Perinatal hypoxia is an important cause of brain injury in the newborn and has consequences that are potentially devastating and life-long, such as an increased risk of epilepsy in later life. The postsynaptic density (PSD) is a cytoskeletal specialization involved in the anchoring of neurotransmitter receptors and in regulating the response of postsynaptic neurons to synaptic stimulation. The postsynaptic protein PSD-95 binds to the N-methyl-D-aspartate receptor (NMDAR) subunit, and hence activates cascades of NMDAR-mediated events, such as cyclic adenosine monophosphate (cAMP)-responsive element binding protein phosphorylation at serine-133 (pCREB(Serine-133)). Here we studied the effect of perinatal hypoxia on protein interactions involving PSD-95 and the NMDAR, as well as pCREB(Ser-133) expression at an age when the animals show increased seizure susceptibility.

METHODS

Rats were assigned randomly to the control rats or the rats exposed to transient global hypoxia at postnatal day 10 (P10). At P45, some rats from both groups were treated with pentylenetetrazol (PTZ) intraperitoneally to test the seizure threshold, and others were studied for neuronal loss, pCREB(Serine-133), PSD-95, and NMDAR expressions in the midbrain, temporal cortex, and hippocampal CA1 subfield by using immunohistochemistry, co-immunoprecipitation, and immunoblotting techniques, respectively.

RESULTS

The rats with prior exposure to perinatal hypoxia exhibited increased seizure susceptibility to PTZ, compared with the control rats. Associated with this long-term change in seizure susceptibility, selective neuronal loss was observed in the midbrain region while pCREB(Ser-133) expression was reduced in the midbrain, temporal cortex, and hippocampal CA1 subfield. Perinatal hypoxia led to a decrease in PSD-95 expression in the both midbrain and hippocampal CA1 subfield, with the exception of temporal cortex.

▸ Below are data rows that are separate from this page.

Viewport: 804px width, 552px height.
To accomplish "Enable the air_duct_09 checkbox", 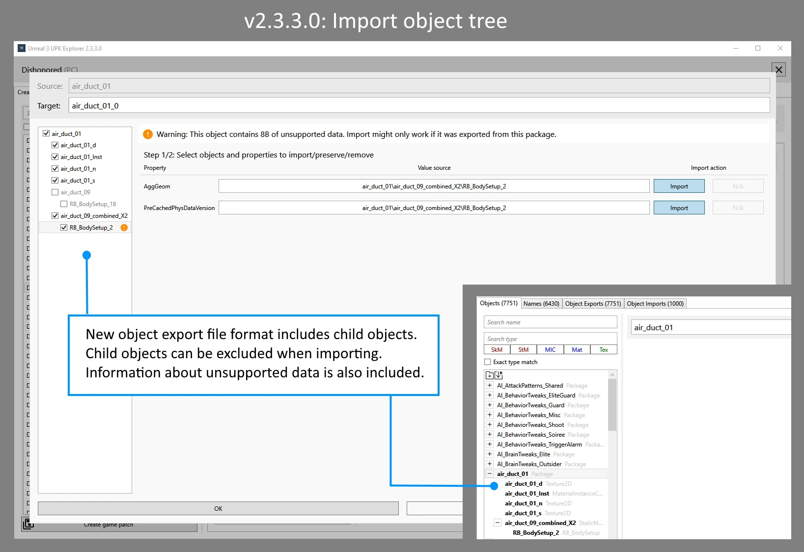I will [x=55, y=192].
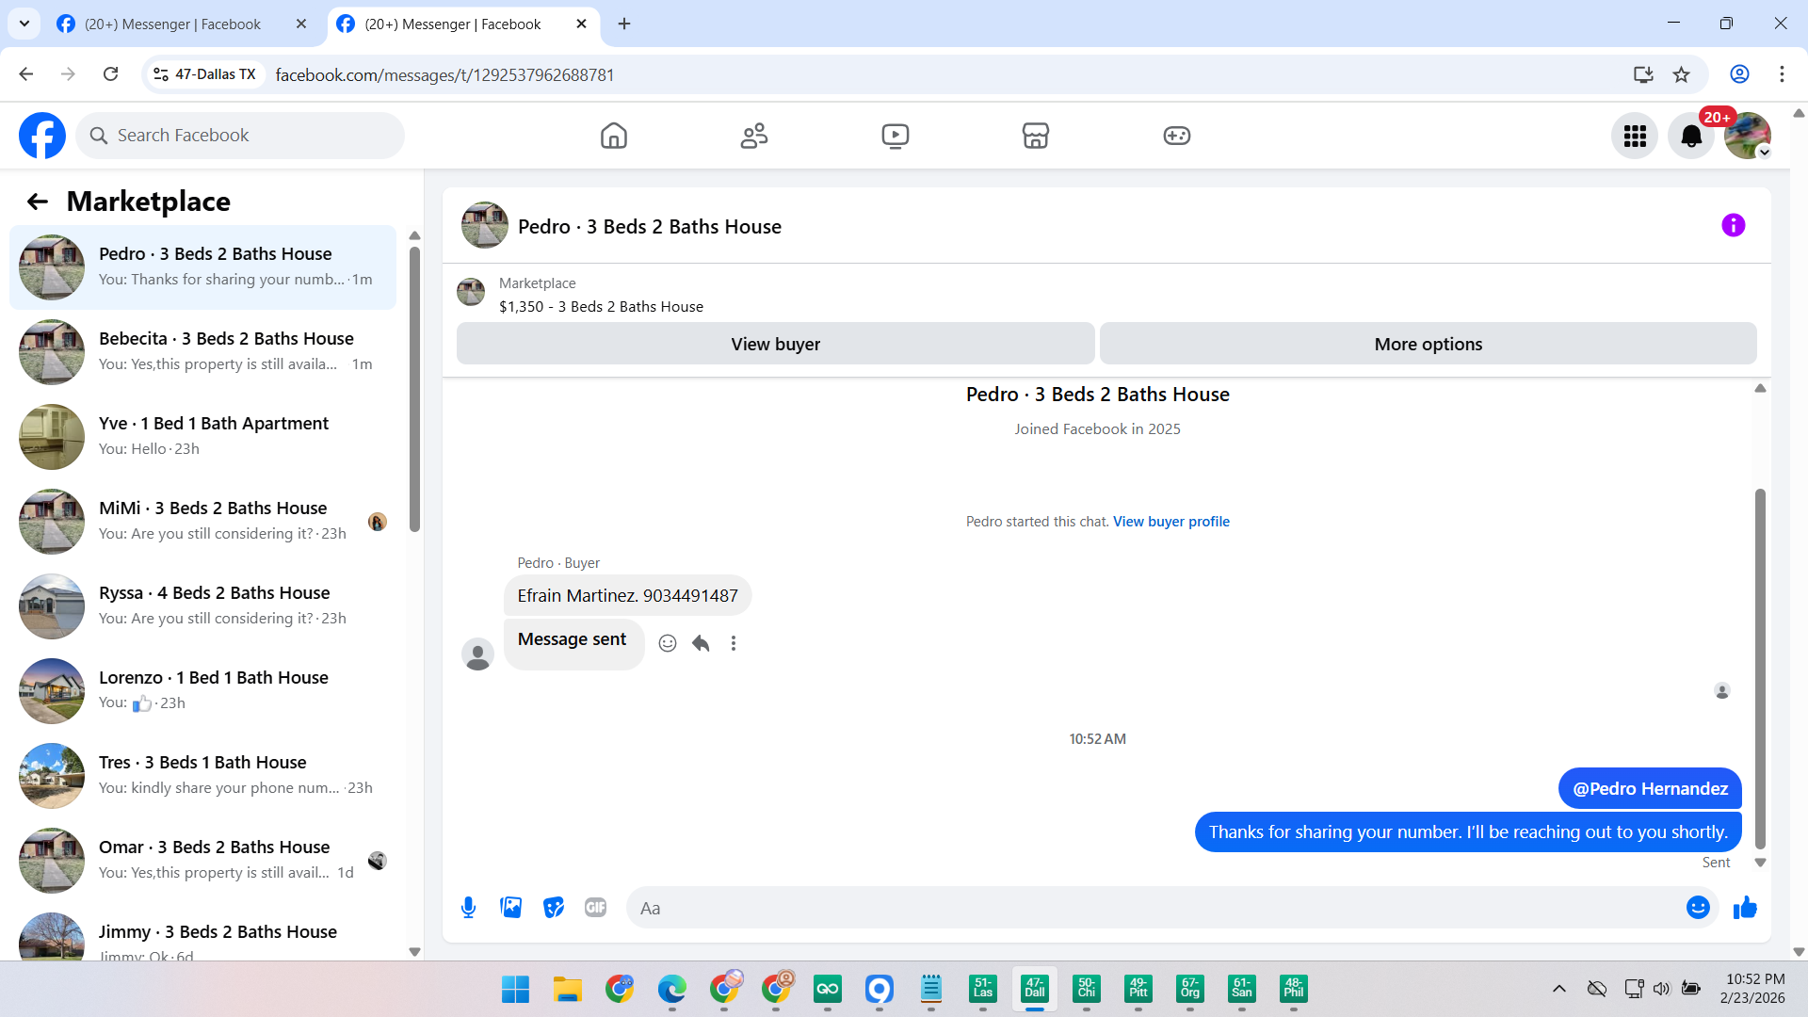This screenshot has width=1808, height=1017.
Task: Click the View buyer button
Action: pos(775,345)
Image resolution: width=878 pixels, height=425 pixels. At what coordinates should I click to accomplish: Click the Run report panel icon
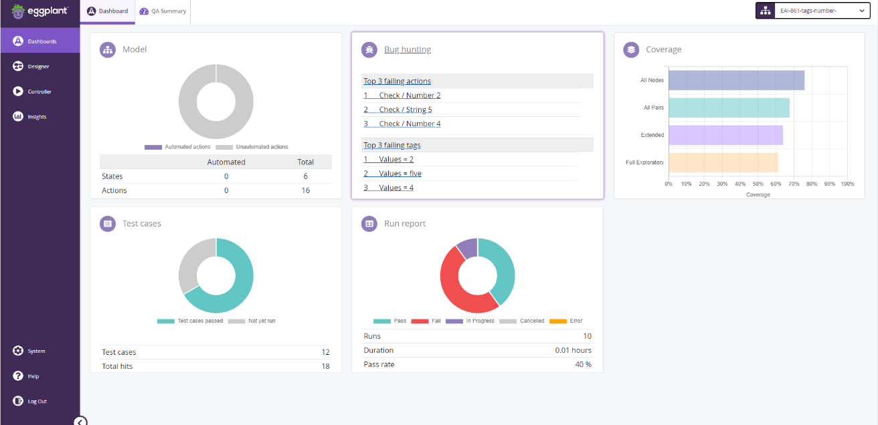(x=369, y=223)
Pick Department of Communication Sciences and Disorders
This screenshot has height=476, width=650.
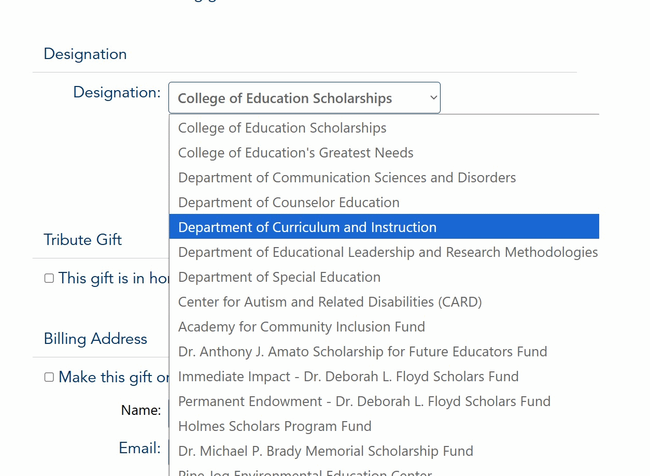pyautogui.click(x=347, y=177)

Furthermore, the association between PSD-95 and NMDAR subunits (NR1, NR2A, and NR2B) in the hippocampal CA1 was also markedly altered by perinatal hypoxia.

CONCLUSIONS

This study demonstrates that the decrease in several protein complexes that are essential components of the postsynaptic apparatus is associated with the observed increase in seizure susceptibility in adult rats with prior exposure to perinatal hypoxia. The results indicate that reductions in PSD-95 expression, PSD-95 binding of NMDAR subunits, and subsequent NMDAR-mediated CREB phosphorylation, particularly in hippocampal CA1, are long-term consequences of perinatal hypoxia and may, at least in part, contribute to perinatal hypoxia-induced reduction in seizure threshold.